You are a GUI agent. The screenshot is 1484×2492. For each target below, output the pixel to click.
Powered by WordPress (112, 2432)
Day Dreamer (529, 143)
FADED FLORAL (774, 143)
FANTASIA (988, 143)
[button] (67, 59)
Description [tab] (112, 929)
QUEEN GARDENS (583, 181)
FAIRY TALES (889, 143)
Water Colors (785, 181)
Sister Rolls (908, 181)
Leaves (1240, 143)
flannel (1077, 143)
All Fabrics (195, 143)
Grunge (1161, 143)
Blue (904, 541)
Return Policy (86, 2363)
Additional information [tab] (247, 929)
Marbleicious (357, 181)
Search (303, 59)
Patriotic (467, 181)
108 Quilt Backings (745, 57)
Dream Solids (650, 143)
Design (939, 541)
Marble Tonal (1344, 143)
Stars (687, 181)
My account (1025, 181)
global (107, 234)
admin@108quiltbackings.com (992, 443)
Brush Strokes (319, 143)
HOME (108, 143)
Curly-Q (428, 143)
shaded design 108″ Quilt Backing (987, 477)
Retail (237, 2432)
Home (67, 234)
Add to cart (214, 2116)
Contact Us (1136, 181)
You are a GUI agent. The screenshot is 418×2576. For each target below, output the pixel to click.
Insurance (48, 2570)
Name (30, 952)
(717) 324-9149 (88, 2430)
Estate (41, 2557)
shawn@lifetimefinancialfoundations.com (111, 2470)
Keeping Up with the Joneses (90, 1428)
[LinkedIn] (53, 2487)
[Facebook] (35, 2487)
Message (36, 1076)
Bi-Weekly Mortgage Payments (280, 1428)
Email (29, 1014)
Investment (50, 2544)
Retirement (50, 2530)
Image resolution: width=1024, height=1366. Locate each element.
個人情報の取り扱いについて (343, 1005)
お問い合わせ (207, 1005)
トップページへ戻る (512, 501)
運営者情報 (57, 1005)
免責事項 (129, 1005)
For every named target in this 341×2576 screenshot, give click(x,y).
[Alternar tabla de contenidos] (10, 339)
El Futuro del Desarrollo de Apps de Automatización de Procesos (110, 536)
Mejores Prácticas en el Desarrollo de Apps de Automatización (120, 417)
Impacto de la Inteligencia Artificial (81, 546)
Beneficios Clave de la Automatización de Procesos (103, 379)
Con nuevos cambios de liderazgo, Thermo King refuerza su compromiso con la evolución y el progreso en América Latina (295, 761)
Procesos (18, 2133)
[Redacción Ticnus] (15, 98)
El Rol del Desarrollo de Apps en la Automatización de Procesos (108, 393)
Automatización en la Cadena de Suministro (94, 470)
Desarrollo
▬▬▬▬▬▬▬▬▬▬
Exercise requirements
Exact duplication is required for the lines above, from the line that contains "HOME (108, 143)" to the line that contains "Beneficios Clave de", inclusive; omit all others.

Reply
HOME (108, 143)
Curly-Q (428, 143)
shaded design 108″ Quilt Backing (987, 477)
Retail (237, 2432)
Home (67, 234)
Add to cart (214, 2116)
Contact Us (1136, 181)
You are a GUI agent. The screenshot is 418×2576. For each target below, output the pixel to click.
Insurance (48, 2570)
Name (30, 952)
(717) 324-9149 (88, 2430)
Estate (41, 2557)
shawn@lifetimefinancialfoundations.com (111, 2470)
Keeping Up with the Joneses (90, 1428)
[LinkedIn] (53, 2487)
[Facebook] (35, 2487)
Message (36, 1076)
Bi-Weekly Mortgage Payments (280, 1428)
Email (29, 1014)
Investment (50, 2544)
Retirement (50, 2530)
Image resolution: width=1024, height=1366. Locate each element.
個人情報の取り扱いについて (343, 1005)
お問い合わせ (207, 1005)
トップページへ戻る (512, 501)
運営者情報 (57, 1005)
免責事項 (129, 1005)
For every named target in this 341×2576 screenshot, give click(x,y).
[Alternar tabla de contenidos] (10, 339)
El Futuro del Desarrollo de Apps de Automatización de Procesos (110, 536)
Mejores Prácticas en el Desarrollo de Apps de Automatización (120, 417)
Impacto de la Inteligencia Artificial (81, 546)
Beneficios Clave de la Automatización de Procesos (103, 379)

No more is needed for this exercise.